Tuesday, January 16, 2024

Lessons About Meltdowns-- From My Cat

I wasn't sure what to expect when I brought my cat, Neptune, to my parents' house in Pennsylvania over this past Thanksgiving and Christmas. After all, he was sixteen years old, and he hadn't been to that house in ten years. Would he even remember it? However, I had to bring him with me: he has hyperthyroidism and needs to get a pill twice a day, and getting a cat sitter or boarding him (the latter of which I think would traumatize him) would have been prohibitively expensive.

What I didn't expect were the erratic behavioral episodes that Neptune had during both stays. One minute, he would seem fine, and the next he would growl and hiss in warning, not letting anybody-- including me-- near him. There were a couple instances where it was clear to me what he was reacting to. Once, my dad tripped over a chair in the dark and howled in pain, and Neptune was right there; Neptune obviously thought Dad was attacking him. There was another instance in which Neptune hid under the kitchen table and growled while the four of us sat down for dinner. The room has a twelve-foot ceiling, and I think the loud and unfamiliar sounds-- such as the clanging of the pots and dishes-- plus the approaching feet made him feel cornered. But there were many other instances that seemed to come out of nowhere. 
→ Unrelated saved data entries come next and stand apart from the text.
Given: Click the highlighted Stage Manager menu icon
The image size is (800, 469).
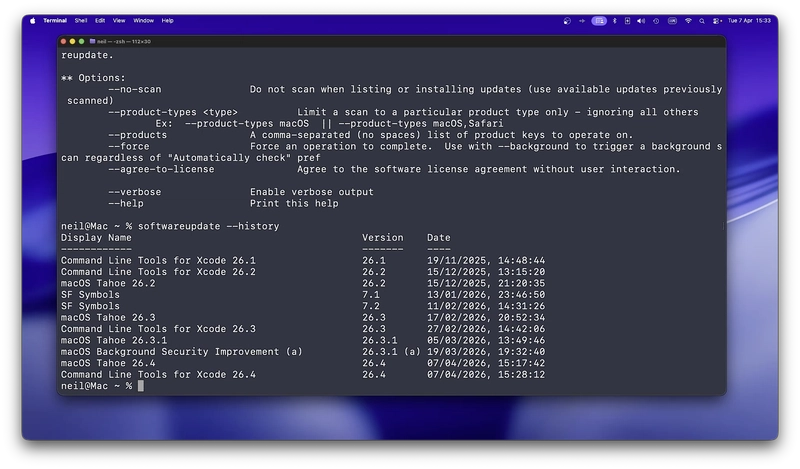Looking at the screenshot, I should point(599,21).
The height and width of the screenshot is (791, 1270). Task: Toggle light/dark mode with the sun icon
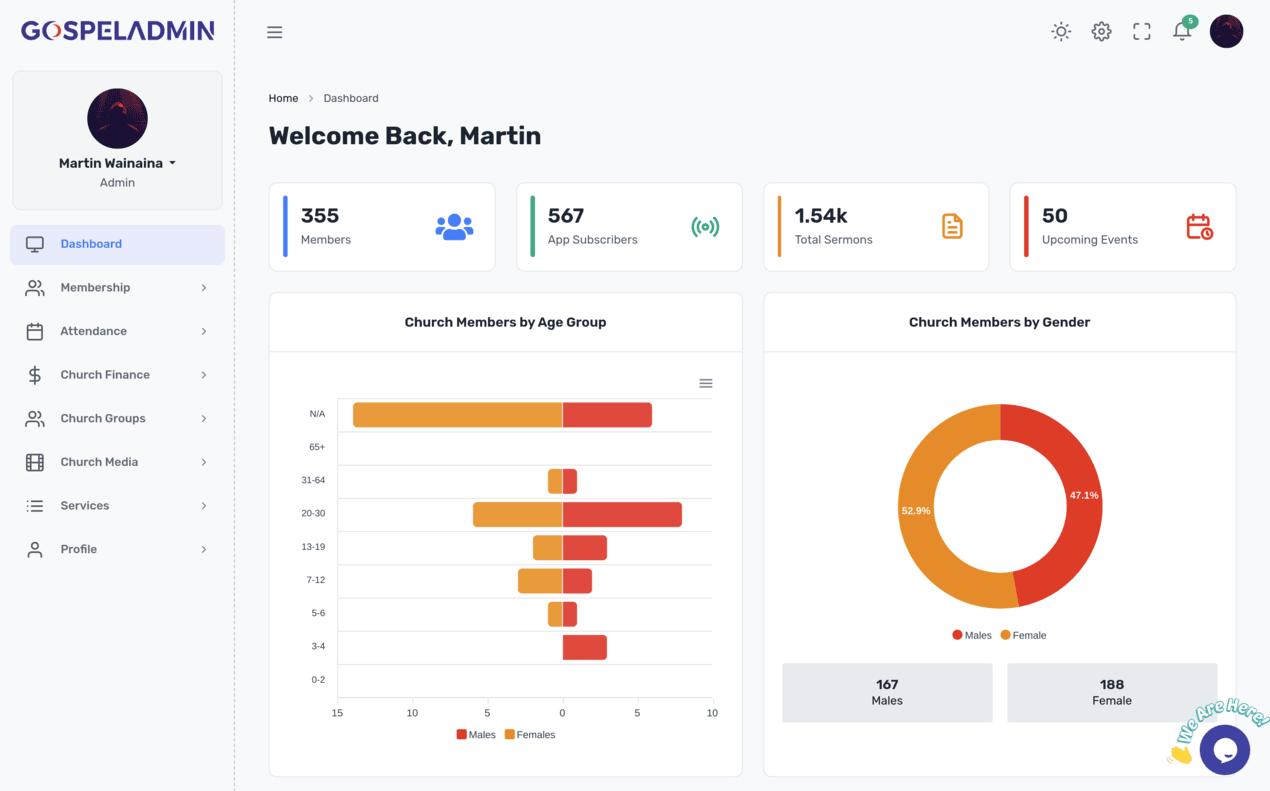tap(1061, 31)

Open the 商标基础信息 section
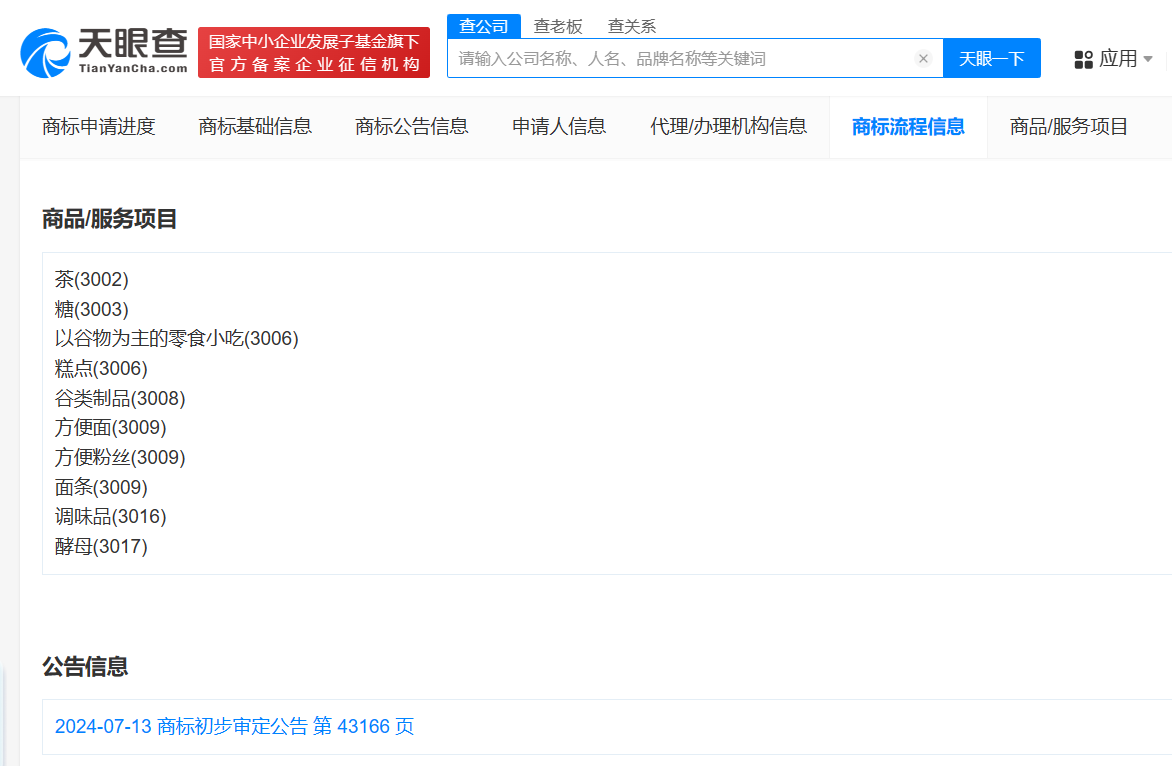click(x=255, y=127)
I had never seen Neptune act like this before-- not in the previous times he visited the house in his younger years, and certainly not in my apartment. During his stay in Pennsylvania, I didn't know what to expect from him. One minute, I could be petting him and he would purr; the next minute, he might growl, hiss, and swipe at my eyes if I got too close. My attempts to diffuse the situation only made things worse. Telling him, "It's okay, sweetheart," made him angrier and more aggressive. Scolding him and yelling at him didn't work either. What we eventually figured out was that ignoring him during these episodes was the only thing that was effective. If we did that, he was usually back to normal in five minutes.

Sound familiar?

Someone I talk to online, who suspects she herself is autistic, told me to think of Neptune's episodes like an autistic person having a meltdown. This made sense to me. Cats-- like some autistic people-- rely heavily on routine and familiarity. Unlike dogs, cats are by and large not novelty-seeking animals, and unfamiliar situations-- especially with excess noise-- can frighten them. This is especially true for older cats, like Neptune. I realized that the way we tried to handle Neptune's "meltdowns" were eerily similar to how the adults in my life tried to handle my meltdowns when I was a kid-- that is, they backfired spectacularly.

Adults saying, "It's okay, sweetie!" did not work. It made me more upset.

Adults saying, "You need to calm down," did not work. It made me more upset.

Adults saying, "You're acting like a two-year old," did not work. It made me more upset.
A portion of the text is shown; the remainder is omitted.